Have you snapped an incredible photo of wildlife? Post a favorite photo you've taken and share the story behind the image. Be sure to include the Canon gear you used!

 

About this photo: 

Camera: Canon PowerShot G3 X

Exposure Time: 1/125

ISO: 400

F-stop: 6.3                          

 

IMG_0154.JPG

338 REPLIES 338

very nice. well done

Tape
Contributor

I shot this, this morning at a park  (freehand)

Red headed woodpecker

 

If anyone has suggestions on camera settings I would be grateful.

By the time I was done taking pictures of this bird I took exactly 200 pictures of it 😁

 

 

About this photo: 

Camera:  Canon 90D

Lens: Tamron 18-400mm

Exposure Time: 1/40

ISO: 100

F-stop: 6.3

A44BEE93-70C7-402F-8843-69981E6397F0_1_201_a.jpeg

 

CFB5796B-35D8-43E5-868C-E9189A6488EB_1_201_a.jpeg

 

I also shot this one same settings but f/22

 

Which actually stops the head from blurring and the color is much nicer IMO.

 

3BA0F3E0-9421-48E0-BE5B-4B515E4FD752_1_201_a.jpeg

 

ED9D1909-5ABB-4111-A62C-6C26C5ED417F_1_201_a.jpeg

Well not really

CB54215D-DF7C-4B11-8110-F60C50581A13_1_201_a.jpeg

Hello.

 

A few thoughts:

 

1. since the bird is moving you want a higher shutter speed to stop motion.

 

2. you are on a crop sensor camera (which increases the apparent focal length), amplifying any camera shake

 

3. to avoid motion blur from camera shake you want the minimum shutter speed to be twice the focal lenght (on a crop sensor camera)

 

You don't say what zoom setting you used, but if you want to be ready for anything I would suggest you set the camera to Av and set the shutter speed to 1/1000.

 

You don't need a lot of depth of field for this subject, so you don't f/22.  I suggest you set the camera to f/8 and adjust ISO to get proper exposure.

 

One approach would be to use M mode, set aperture to f/8, shutter speed to 1/1000 and set the ISO to AUTO ISO.

John Hoffman
Conway, NH

1D X Mark III, M200, Many lenses, Pixma PRO-100, Pixma TR8620a, Lr Classic

Tape, those are nice images but I would bump up the shutter speed a bit which makes it easy to avoid both subject and camera motion blur.  With such nice lighting, you can increase the shutter speed with a reasonable aperture setting and still have a low ISO.

 

These were some I captured using 1/1000 shutter for the first and 1/800 for the second two images.  If only I could get them to be more cooperative with pose/lighting.  The little downy woodpecker was curious and briefly perched on my 800mm lens hood, woodpecker taunting photographer behavior and it always wants to find a place where it is heavily backlighted 🙂

 

Rodger

 

2A8A4140.jpg

 

2H1A1085.jpg

 

2H1A1100.jpg

EOS 1DX M3, 1DX M2, 1DX, 5DS R, M6 Mark II, 1D M2, EOS 650 (film), many lenses, XF400 video

Thank you jrhoffman75 for your suggestions.
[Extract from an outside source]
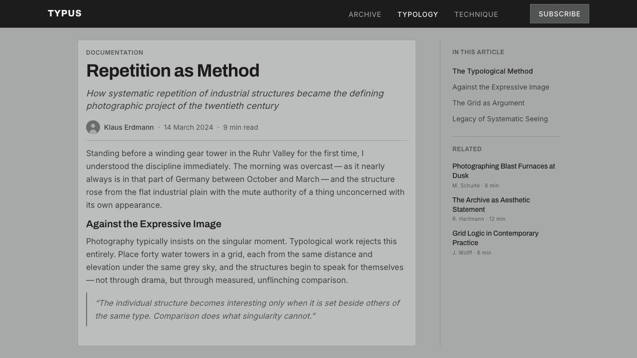
Task: Click the italic article subtitle text
Action: point(235,99)
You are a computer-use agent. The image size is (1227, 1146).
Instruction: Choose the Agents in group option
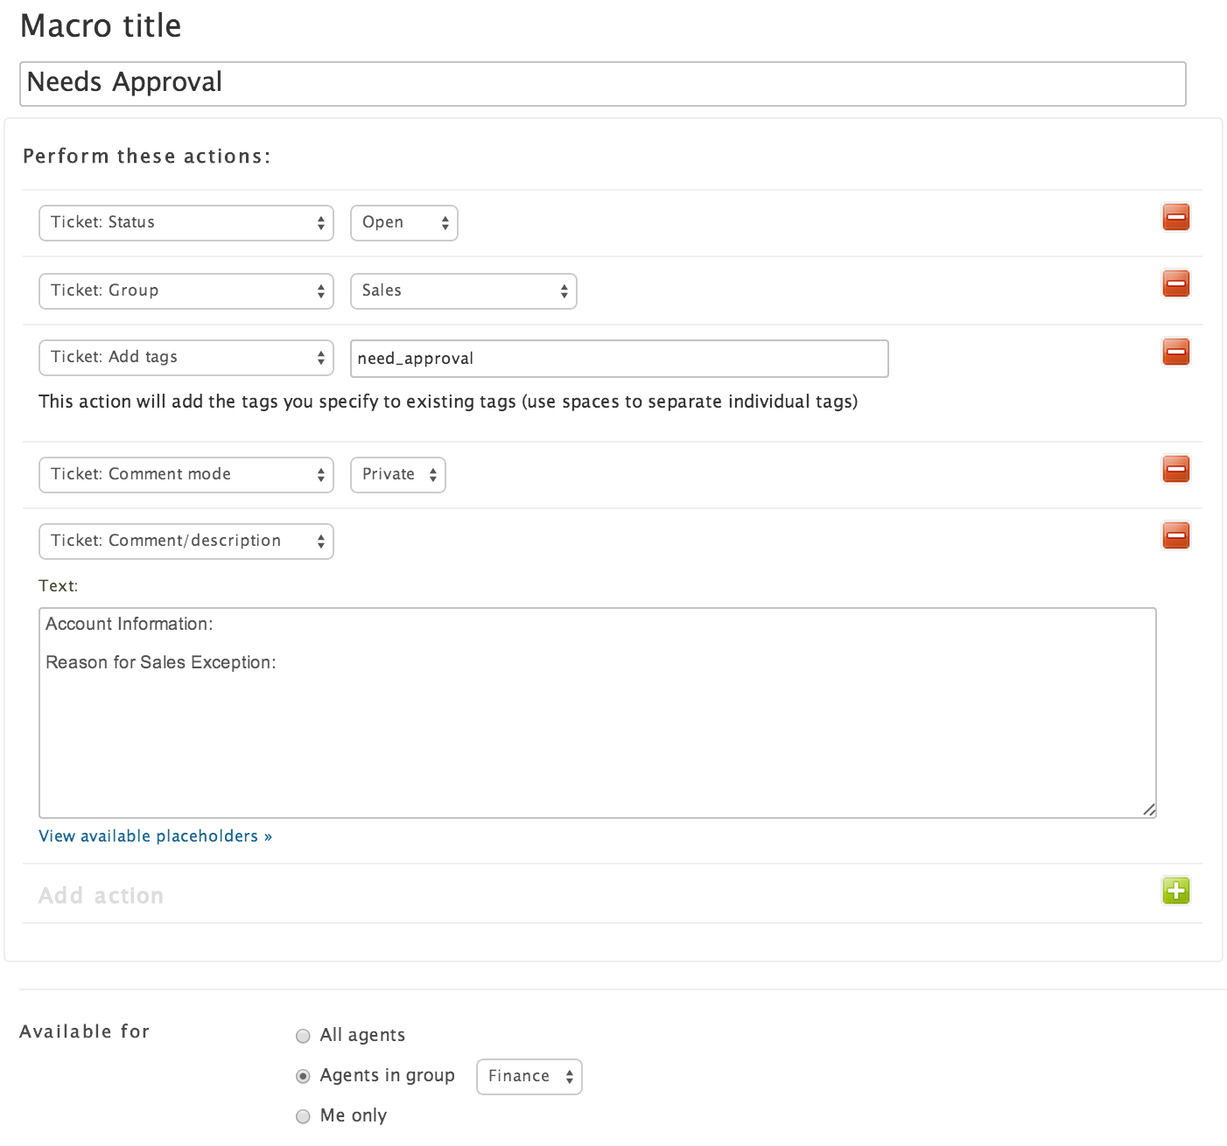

I cannot yet figure out what camera settings I need at the moment of taking my pictures.

I'm still a JEEP in photography, Just Enough Education to Pass.😁

I like John's suggestion of manual mode with auto ISO, that is how I shoot pretty much everything.  I primarily shoot sports but wildlife is similar, you need fast enough shutter speed to freeze subject motion and avoid camera shake and the f stop needs to be sufficient to yield enough depth of field.  Once you have those two parts of the exposure triangle set, auto ISO takes care of the third leg. 

 

One caveat, if ISO goes too high (too much noise/grain) then you may have to choose a suboptimal shutter speed and/or f stop to keep ISO within reason.  One of the football fields I shoot at has not kept up with light standard maintenance and the light output has dropped significantly this year.  Initially I dropped from 1/800 to a marginal 1/640 shutter speed which is on the edge for sharp HS football action; for the next game I switched from a 70-200 f2.8 for my second body to a 200 f2 prime with a third camera equipped with a 85 f1.8 to compensate for the lousy lighting but 1/640 shutter speed worked OK.

 

Bottom line, read and learn but you will still have to apply that knowledge to your specific situation and that  is how you gain experience.  The learning curve is steep at first but short. 

 

I suspect a wider aperture than f8 would work to still keep your desired subject in focus and this would allow a further increase in shutter speed while keeping at or near the camera's native ISO 100.  But that is something you will quickly learn to adapt for different scenes and levels of illumination.

 

Rodger

EOS 1DX M3, 1DX M2, 1DX, 5DS R, M6 Mark II, 1D M2, EOS 650 (film), many lenses, XF400 video

that was good information to stick in my cap and remind myself when switching from landscape to birds.  Its good to hear things repeated, and learn what others do for settings.  Thanks for sharing

jrhoffman75
Legend
Legend
Sad commentary on the state of the hobby/profession that it is believed that a quality image can only be achieved through Photoshop.
John Hoffman
Conway, NH

1D X Mark III, M200, Many lenses, Pixma PRO-100, Pixma TR8620a, Lr Classic


@jrhoffman75 wrote:
Sad commentary on the state of the hobby/profession that it is believed that a quality image can only be achieved through Photoshop.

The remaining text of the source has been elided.